2008年6月、東京の秋葉原でトラックが歩行者天国に乗り込み、17人を無差別に殺傷したというショッキングな事件が報じられました。被疑者が元派遣社員であり、犯行動機の一端にいわゆる派遣切りを危惧していたという事実が切り取られ、格差社会が生んだ悲劇として語られることになりました。この事件は、2010年1月、東京地裁で開かれた初公判を受けてふたたび世間の耳目を集めています。時同じくして、この惨劇の現場からほど近い神田末広町会では、16台の防犯カメラを設置し、<安心・安全まちづくり>を遂行するというニュースが報じられました。防犯カメラを設置し、成果をあげて客足を取り戻したいという町会長のコメントは、心からの願いなのでしょう。

「安心して暮らしたい」「安全に暮らしたい」という気持ちはだれしもが有する感情なのかもしれません(ただし、「安心」と「安全」とは簡単に一括りにできる概念ではないということに注意)。しかし、カメラを設置することで、防げる犯罪などあるのでしょうか。本当に、安全・安心なまちをつくれるのでしょうか。人びとが正しい情報に基づいて判断することを援助する国際的非営利団体であるキャンベル共同計画による成果検証によれば、防犯カメラがその言葉どおりの成果を発揮するのは、車上荒しについてのみであり、その他の犯罪には意味をなさないといいます。つまり、多くの場合、<防犯>ではなく、たんに<監視>でしかないということです。

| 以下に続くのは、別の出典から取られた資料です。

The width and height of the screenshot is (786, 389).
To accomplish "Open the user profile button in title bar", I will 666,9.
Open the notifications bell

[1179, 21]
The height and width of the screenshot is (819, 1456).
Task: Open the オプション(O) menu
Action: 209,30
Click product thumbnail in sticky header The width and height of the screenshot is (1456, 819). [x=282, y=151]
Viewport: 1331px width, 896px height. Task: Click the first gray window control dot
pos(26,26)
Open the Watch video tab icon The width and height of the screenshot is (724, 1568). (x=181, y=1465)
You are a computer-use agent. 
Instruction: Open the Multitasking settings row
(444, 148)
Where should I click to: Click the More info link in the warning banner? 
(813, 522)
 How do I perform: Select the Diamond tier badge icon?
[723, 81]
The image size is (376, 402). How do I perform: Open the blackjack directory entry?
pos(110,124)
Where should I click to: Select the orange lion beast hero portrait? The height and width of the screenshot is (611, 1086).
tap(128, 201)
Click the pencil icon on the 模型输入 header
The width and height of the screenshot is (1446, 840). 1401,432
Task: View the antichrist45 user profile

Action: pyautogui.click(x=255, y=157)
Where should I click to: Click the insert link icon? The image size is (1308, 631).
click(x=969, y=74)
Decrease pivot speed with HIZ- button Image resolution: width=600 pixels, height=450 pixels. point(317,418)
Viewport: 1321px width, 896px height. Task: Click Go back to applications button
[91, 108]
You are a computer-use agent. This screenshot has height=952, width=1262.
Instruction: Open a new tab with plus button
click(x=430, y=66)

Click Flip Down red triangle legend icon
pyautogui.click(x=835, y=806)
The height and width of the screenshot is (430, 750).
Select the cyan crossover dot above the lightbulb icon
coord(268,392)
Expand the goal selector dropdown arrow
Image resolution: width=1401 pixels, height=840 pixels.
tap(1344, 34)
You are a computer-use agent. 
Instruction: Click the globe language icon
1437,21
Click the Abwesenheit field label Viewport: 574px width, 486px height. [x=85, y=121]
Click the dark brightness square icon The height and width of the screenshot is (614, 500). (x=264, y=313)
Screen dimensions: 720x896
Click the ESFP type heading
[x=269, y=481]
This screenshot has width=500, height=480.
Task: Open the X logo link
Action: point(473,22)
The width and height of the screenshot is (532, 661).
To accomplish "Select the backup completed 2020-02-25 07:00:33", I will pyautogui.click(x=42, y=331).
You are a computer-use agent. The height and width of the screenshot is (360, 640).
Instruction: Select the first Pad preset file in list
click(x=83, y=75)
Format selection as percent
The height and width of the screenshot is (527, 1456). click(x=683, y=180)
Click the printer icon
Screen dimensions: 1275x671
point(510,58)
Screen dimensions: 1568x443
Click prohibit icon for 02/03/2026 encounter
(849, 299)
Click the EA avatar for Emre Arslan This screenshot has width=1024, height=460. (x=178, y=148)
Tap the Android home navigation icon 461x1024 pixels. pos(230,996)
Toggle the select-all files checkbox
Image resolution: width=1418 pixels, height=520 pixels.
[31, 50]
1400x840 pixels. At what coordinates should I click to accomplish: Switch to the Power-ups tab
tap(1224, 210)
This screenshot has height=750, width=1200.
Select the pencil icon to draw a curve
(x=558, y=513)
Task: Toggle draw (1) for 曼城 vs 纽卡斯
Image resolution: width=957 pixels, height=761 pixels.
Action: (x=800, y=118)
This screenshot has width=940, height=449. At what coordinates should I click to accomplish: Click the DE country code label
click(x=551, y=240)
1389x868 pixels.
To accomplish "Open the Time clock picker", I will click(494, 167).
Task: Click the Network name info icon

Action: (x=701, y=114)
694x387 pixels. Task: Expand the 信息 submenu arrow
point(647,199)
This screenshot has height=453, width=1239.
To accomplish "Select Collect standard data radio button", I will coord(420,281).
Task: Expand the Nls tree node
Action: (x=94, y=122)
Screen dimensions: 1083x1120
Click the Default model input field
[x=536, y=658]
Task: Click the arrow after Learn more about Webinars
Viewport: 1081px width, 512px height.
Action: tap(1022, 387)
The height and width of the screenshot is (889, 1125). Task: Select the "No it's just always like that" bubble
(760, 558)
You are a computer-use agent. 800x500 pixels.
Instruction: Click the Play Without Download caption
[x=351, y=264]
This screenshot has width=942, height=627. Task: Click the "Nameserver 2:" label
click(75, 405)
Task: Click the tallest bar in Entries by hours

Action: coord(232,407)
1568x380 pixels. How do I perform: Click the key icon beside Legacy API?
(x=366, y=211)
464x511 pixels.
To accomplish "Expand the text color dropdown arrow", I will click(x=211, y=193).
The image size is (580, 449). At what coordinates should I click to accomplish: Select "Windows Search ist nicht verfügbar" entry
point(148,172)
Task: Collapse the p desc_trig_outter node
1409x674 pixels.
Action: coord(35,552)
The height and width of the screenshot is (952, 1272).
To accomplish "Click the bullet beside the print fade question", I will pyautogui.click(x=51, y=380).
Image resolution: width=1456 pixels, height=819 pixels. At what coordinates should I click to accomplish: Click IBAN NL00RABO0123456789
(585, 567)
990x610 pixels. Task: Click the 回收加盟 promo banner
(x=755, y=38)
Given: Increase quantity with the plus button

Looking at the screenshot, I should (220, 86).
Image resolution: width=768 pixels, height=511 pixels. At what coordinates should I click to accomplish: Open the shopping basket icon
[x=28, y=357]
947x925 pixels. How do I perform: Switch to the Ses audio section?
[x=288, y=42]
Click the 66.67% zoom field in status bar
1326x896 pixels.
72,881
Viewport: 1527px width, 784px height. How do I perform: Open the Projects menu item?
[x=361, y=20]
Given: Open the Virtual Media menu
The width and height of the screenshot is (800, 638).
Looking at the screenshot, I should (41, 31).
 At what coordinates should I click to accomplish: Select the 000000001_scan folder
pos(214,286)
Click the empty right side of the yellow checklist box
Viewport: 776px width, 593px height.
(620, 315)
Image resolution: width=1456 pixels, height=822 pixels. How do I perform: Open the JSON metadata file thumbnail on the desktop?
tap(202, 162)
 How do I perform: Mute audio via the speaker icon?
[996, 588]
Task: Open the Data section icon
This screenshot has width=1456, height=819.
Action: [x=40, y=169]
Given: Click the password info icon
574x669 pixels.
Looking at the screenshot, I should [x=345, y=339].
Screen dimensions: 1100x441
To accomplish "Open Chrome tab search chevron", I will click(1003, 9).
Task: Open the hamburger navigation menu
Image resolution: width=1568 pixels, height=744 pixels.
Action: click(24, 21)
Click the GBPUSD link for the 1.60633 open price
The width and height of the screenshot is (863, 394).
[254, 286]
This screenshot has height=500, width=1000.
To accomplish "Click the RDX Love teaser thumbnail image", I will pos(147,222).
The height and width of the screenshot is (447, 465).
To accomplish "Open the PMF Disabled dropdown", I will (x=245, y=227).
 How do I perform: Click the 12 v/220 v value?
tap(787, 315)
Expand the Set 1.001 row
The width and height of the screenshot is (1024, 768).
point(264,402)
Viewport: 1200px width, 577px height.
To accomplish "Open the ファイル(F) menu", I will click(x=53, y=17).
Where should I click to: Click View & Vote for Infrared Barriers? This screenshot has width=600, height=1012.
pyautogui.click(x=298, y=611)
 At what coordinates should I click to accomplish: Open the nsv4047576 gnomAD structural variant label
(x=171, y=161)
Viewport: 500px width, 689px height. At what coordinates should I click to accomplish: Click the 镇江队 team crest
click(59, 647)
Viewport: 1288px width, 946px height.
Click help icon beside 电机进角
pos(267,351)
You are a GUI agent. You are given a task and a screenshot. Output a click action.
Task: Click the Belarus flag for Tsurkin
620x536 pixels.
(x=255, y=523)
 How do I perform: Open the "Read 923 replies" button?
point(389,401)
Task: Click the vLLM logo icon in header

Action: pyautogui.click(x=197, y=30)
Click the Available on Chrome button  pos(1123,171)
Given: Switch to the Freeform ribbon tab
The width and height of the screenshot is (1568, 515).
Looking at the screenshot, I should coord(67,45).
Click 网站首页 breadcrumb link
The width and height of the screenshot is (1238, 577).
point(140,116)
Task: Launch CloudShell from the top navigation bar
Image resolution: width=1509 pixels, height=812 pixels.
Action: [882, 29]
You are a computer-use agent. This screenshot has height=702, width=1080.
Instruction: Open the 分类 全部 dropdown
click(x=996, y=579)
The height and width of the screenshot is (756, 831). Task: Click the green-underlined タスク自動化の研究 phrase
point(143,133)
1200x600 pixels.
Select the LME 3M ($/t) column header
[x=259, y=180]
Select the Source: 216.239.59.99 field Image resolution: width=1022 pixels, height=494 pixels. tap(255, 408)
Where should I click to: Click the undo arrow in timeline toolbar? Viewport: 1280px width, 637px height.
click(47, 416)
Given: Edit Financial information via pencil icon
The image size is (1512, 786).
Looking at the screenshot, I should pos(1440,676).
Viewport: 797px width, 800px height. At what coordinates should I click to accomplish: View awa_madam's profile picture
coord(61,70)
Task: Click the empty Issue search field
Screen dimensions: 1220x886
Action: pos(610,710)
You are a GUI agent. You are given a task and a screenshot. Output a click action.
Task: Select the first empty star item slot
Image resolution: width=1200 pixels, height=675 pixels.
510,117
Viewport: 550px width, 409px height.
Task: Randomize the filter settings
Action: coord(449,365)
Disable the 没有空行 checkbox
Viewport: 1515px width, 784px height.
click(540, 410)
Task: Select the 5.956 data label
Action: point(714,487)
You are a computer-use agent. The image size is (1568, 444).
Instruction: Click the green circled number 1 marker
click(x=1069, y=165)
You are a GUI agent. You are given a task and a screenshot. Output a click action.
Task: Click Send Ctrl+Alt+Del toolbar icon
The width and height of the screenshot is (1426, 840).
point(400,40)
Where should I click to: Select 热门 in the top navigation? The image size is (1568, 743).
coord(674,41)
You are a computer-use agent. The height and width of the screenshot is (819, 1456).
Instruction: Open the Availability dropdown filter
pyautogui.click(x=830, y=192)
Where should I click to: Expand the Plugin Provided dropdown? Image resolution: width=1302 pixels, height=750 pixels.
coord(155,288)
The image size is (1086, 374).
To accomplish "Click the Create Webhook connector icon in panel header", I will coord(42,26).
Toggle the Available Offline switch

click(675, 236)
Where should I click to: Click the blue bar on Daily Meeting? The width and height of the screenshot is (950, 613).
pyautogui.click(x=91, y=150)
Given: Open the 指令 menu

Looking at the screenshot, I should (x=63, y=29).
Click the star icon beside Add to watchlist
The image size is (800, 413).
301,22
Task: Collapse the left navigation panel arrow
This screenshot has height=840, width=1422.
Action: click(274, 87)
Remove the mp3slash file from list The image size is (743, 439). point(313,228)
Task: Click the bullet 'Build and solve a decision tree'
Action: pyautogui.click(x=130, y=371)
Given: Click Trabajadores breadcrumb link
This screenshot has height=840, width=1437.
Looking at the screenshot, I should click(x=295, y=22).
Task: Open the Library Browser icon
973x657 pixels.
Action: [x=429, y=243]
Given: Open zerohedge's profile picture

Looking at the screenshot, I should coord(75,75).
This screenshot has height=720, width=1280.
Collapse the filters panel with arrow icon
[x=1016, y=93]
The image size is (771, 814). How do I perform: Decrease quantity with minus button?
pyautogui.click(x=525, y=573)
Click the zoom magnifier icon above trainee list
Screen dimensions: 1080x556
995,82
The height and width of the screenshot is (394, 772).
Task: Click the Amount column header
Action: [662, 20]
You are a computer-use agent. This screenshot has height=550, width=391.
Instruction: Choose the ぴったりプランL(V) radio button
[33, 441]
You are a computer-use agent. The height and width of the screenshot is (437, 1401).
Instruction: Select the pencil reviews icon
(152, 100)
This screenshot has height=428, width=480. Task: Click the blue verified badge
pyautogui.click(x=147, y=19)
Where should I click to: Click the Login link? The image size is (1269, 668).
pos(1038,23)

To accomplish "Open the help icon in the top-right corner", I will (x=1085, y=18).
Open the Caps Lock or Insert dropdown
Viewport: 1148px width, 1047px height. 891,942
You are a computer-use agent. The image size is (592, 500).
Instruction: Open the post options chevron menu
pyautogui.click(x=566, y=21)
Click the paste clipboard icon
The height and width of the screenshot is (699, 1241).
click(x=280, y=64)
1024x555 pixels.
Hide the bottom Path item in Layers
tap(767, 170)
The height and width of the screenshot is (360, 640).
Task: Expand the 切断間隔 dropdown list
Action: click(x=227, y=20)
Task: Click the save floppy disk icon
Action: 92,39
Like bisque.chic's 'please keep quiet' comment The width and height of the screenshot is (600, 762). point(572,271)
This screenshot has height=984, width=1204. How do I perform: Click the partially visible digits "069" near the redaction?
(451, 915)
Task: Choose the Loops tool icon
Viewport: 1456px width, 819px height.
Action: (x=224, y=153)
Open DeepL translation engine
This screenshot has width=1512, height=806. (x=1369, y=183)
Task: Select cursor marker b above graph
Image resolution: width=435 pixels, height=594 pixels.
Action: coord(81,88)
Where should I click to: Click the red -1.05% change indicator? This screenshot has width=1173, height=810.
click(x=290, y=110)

まちにカメラを置いてつねに録画するということは、わたしたちの行動がつねに記録され、監視されるということです。防犯効果がないにもかかわらずカメラを設置することで得られる安心・安全とはいったい何なのでしょうか。そもそも、その原因となった不安は、<無差別に>なされた殺傷事件にあったと診るべきです。<無差別に>に殺傷事件を起こしてしまった人間の犯罪を防ぐためにカメラを置いて、それが防げるのでしょうか。その答えは、キャンベル共同計画の成果を参照するまでもなくあきらかでしょう。

とりわけ人びとを何らかのかたちで制約する政策や方針を立てるさい、その政策や方針は当然に事実に基づいていなければなりません。そのためには、入念な調査が必要です。調査には、統計的な分析がなされることを前提としたアンケート調査や、聞き取りの分析を前提としたインタヴュー調査など、さまざまな方法があります。『質的調査の方法―都市・文化・メディアの感じ方』は、後者に代表される事象の質的な側面に着目した調査の方法を紹介しています。第一線で活躍する著者らが、これまでの経験に基づき、失敗談をも含めた調査のコツをおしげもなく披露してくれています。正しい事実認識に基づいた政策・方針をたてるためにも、その判断をするためにも必読の書です。